TROUBLESOME TEMPERATURE CONTROLS AND SIDEDRAW CONTROLS

  • How does subcooling affect internal reflux flow rate and its control? Is internal reflux control useful?

  • Why distillation control schemes often break down in the presence of a side draw and what can be done to make them work. Can internal reflux control help?

  • Temperature control: is it better to have the control thermocouple in the liquid or in the vapor?

  • Best temperature control tray location: is there a reliable method that can find it? Using simulations to search and find it.

  • Application to several case studies: what does this method reveal about the tower in each case, and how it can guide the solutions. What is the effect of non-key components?

  • Issues with enhanced distillation column controls: azeotropic distillation and extractive distillation, and what has achieved success in controlling them.

  • Analyzer controls: is it the panacea for composition control? What has been the experience with an analyzer control cascading onto a temperature control?

Day Two

Session 1:

PRESSURE AND CONDENSER PROCESS CONTROLS TROUBLESHOOTING

  • What makes good pressure control so critical? 

  • A vapor top product: how pockets in vapor lines destabilize pressure controls.

  • Flooded condenser pressure controls for total condensers: how can the piping connections to the reflux drum make or break the control stability.

  • Why can flooded condenser pressure controls break down in the presence of non-condensables, undersized equalizing lines, slots in the dip pipe entering the reflux drum, and what can help avoid these issues. Does inert padding help, and at what cost?

  • Understanding hot vapor bypasses: why some work while others don’t. Hot vapor bypass good and bad practices.

  • Flooded reflux drums: pros and cons.

  • Manipulating the cooling water flow: how it can accelerate fouling and corrosion.

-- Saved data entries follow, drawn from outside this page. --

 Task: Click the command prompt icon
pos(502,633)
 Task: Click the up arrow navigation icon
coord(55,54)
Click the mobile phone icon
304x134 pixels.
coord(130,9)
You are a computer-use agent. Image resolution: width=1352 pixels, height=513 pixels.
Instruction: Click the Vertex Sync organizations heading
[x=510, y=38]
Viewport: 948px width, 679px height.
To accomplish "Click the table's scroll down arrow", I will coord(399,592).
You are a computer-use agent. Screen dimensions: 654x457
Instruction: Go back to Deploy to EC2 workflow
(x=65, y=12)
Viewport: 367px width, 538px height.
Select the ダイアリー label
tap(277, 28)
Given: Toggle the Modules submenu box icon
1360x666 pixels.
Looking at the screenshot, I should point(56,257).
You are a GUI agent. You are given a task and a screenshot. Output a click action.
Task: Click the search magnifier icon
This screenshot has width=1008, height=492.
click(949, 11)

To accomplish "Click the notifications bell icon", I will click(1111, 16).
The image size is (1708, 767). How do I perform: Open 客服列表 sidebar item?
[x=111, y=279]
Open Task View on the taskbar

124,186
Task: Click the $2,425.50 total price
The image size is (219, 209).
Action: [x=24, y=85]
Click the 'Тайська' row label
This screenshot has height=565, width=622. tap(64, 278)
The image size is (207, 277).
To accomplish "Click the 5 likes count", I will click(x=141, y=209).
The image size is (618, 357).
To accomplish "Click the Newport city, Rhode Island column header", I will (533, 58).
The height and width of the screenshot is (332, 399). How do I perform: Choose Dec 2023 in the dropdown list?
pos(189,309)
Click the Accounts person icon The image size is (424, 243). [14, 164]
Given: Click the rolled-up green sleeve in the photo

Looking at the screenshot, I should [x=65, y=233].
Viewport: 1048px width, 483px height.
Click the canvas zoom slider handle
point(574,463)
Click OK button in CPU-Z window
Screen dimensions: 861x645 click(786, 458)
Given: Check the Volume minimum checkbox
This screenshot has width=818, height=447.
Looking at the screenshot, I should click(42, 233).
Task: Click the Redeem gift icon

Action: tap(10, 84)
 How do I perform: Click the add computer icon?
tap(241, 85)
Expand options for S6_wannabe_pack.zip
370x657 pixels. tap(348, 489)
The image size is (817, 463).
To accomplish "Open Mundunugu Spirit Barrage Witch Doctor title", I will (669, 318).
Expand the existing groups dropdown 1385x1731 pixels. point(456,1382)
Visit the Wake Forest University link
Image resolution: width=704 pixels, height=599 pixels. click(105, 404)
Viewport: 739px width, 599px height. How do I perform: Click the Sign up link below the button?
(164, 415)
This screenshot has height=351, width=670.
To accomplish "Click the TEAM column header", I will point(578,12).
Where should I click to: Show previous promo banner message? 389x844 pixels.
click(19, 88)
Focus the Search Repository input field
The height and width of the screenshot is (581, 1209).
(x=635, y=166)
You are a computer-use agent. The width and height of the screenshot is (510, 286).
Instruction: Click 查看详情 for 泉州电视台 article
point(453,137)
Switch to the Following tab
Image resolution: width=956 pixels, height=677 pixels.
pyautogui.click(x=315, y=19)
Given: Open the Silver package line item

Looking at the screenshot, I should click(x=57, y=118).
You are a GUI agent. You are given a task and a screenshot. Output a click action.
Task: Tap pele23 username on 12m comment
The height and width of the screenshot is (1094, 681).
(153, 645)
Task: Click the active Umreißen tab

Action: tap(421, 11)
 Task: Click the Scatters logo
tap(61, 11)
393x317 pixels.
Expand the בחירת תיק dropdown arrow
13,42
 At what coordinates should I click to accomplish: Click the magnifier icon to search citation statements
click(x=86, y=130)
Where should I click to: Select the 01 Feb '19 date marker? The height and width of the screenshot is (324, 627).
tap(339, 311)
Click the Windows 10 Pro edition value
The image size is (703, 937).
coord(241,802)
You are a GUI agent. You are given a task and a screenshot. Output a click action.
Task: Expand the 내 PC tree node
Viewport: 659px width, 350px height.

When is recycling warm cooling water helpful?

  • Liquid product with a small vapor vent stream: why controlling the cooling water may sometimes be unavoidable, and what can be done to overcome shortcomings.

  • Interference between vacuum and coolant controls.

  • Coolant controls for air condensers and refrigerated condensers. 

Session 2:

REBOILER PROCESS CONTROLS TROUBLESHOOTING

  • Reboilers heated by condensing steam or vapor: a control valve in the steam inlet line versus valve in the condensate outlet line. Is the dynamic response with the steam inlet valve always better?

  • Reboiler seal loss with the condensate outlet valve and how avoided.

  • When does the condensate outlet valve scheme have a major energy-efficiency advantage?

  • Fouling, corrosion, and thermal stresses: which of the schemes can handle each of these issues better?

  • Steam trap unreliability issues with the steam inlet valve scheme: how to overcome.

  • Startup and low rate operation with the steam inlet valve scheme: reboiler “stall”, instability, how to prevent.

  • Hammering: how a scheme incompatible with the condensate system can lead to instability and hammering.

  • Equalizing lines to the condensate pot: checking out for poor configurations that can induce instability, hammering.

  • Tube leaks: which scheme is better suited to handle a potential tube leak in different circumstances?

  • Reboilers heated by sensible heat: why are the controls of these far less troublesome, and a brief discussion of their few issues.